"Our psyches go up and down. We have our seasons and days of joyfulness. Sometimes we feel like singing and dancing. Sometimes there is spring in our step. But we have other seasons, too — cold seasons, bland seasons, seasons of tiredness, pain, illness, and boredom. If prayer is lifting heart and mind to God, then clearly during those times we should be lifting something other than song and dance.

"The celebrant's role is to help gather everything together and direct it upward, like incense smoke to God. Thus, the best celebrant is not necessarily the one who conducts the most enthusiastic celebration, nor even the one who delivers the best homily.
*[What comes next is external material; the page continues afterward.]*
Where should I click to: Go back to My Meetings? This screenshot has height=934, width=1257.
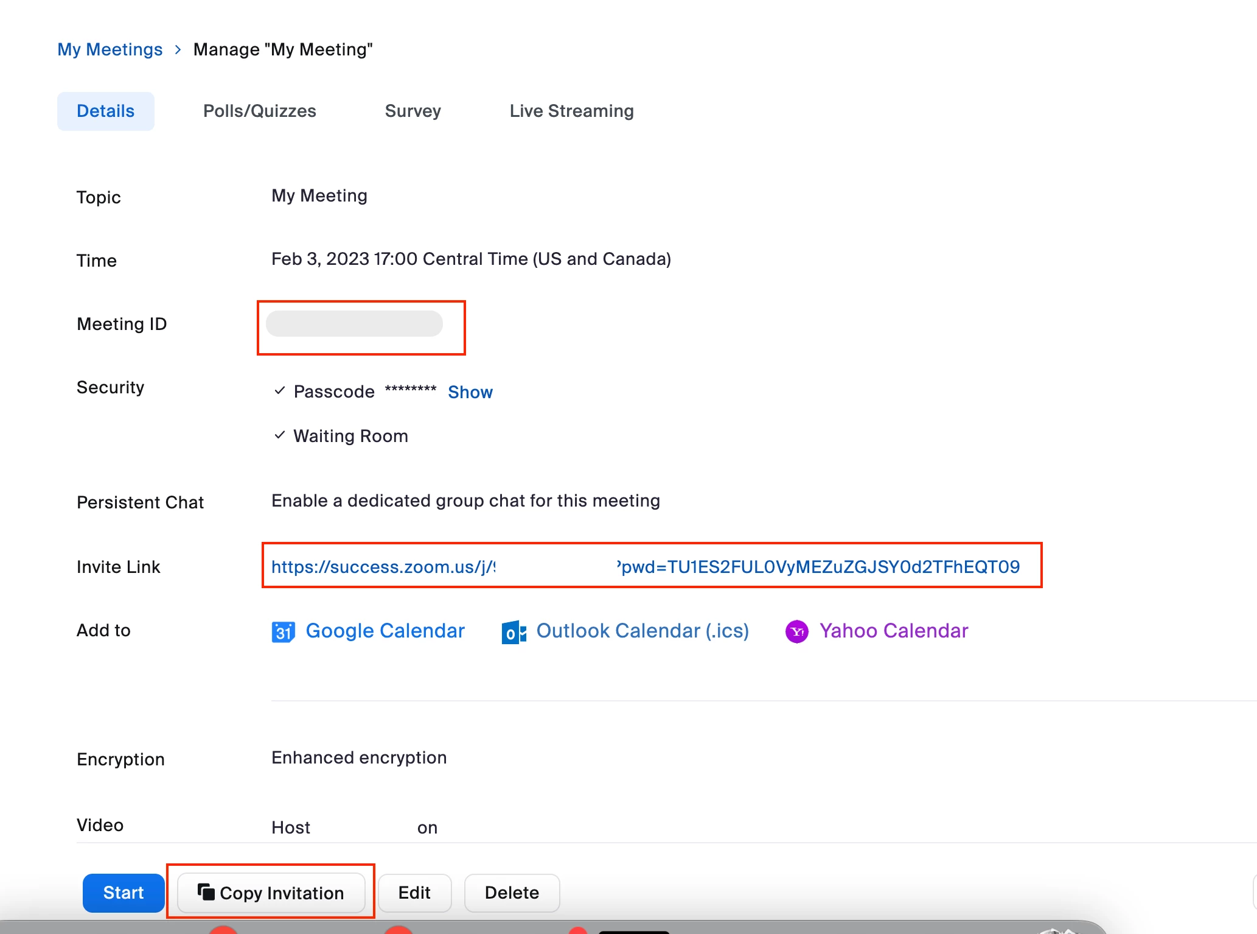tap(110, 49)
Sometimes the celebrant's very efforts to do this can do violence to the persons who are attending.

"The best celebrant is the person who can act as a radar screen, lifting up not just the bread and wine, but all that the people bring, including their tiredness, their hangovers, their woundedness, their emotional and sexual preoccupations, and their boredom. The celebrant gathers it all together and offers it as it is, not as he would like it to be.
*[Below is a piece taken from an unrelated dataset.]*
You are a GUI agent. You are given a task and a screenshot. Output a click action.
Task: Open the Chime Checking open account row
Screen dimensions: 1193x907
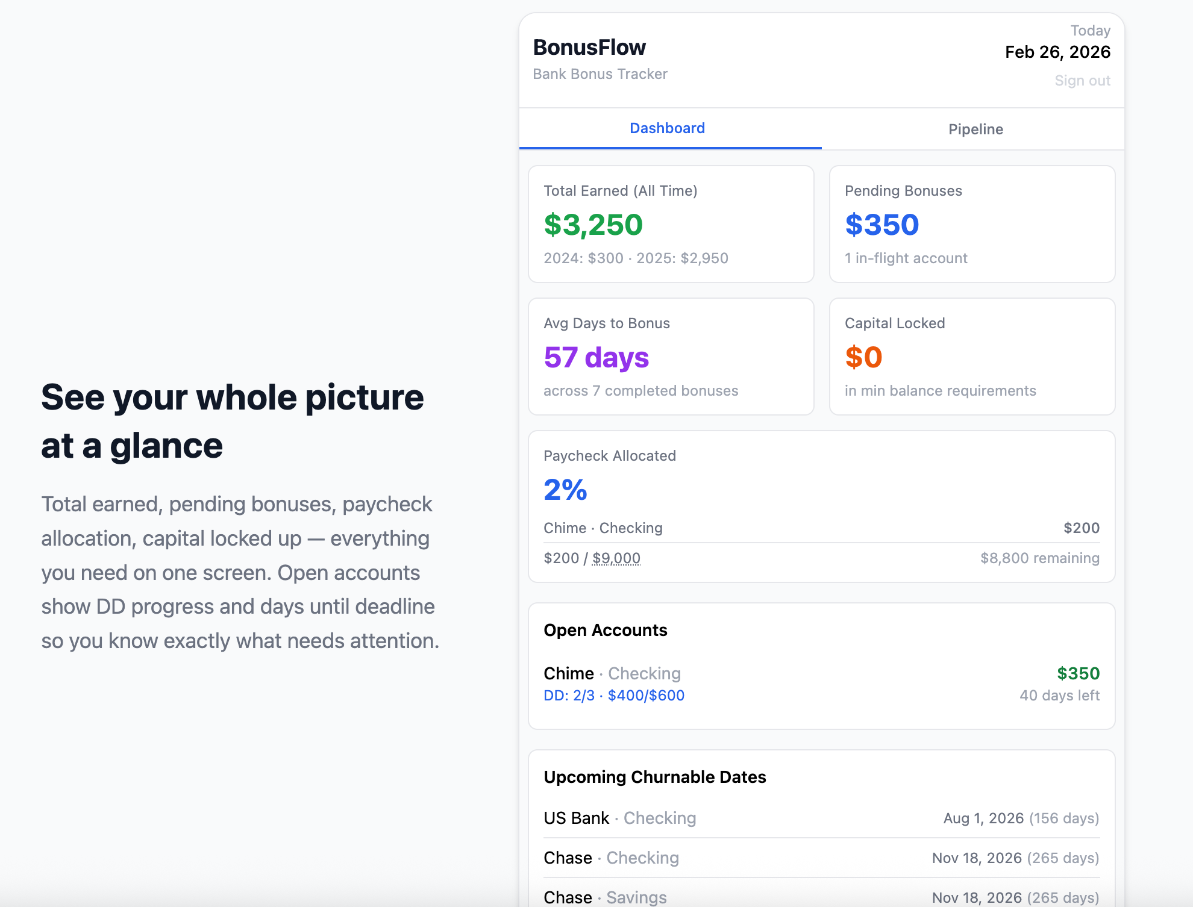coord(821,684)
"There is a story told about a Jewish farmer who did not get home before sunset one Sabbath and was forced to spend the night in the field, waiting for sunrise the next day before being able to return home. Upon his return home he was met by a rather perturbed rabbi who chided him for his carelessness. 'What did you do out there all night in the field?' the rabbi asked him. 'Did you at least pray?' The farmer answered: 'Rabbi, I am not a clever man. I don't know how to pray properly. What I did was to simply recite the alphabet all night and let God form the words for himself.'

"When we come to celebrate, we bring the alphabet of our lives. If our hearts and minds are full of warmth, love, enthusiasm, song and dance, then these are the letters we bring. If they are full of tiredness, despair, blandness, pain, and boredom, then those are our letters. Bring them. Spend them. Celebrate them. Offer them. It is God's task to make the words!"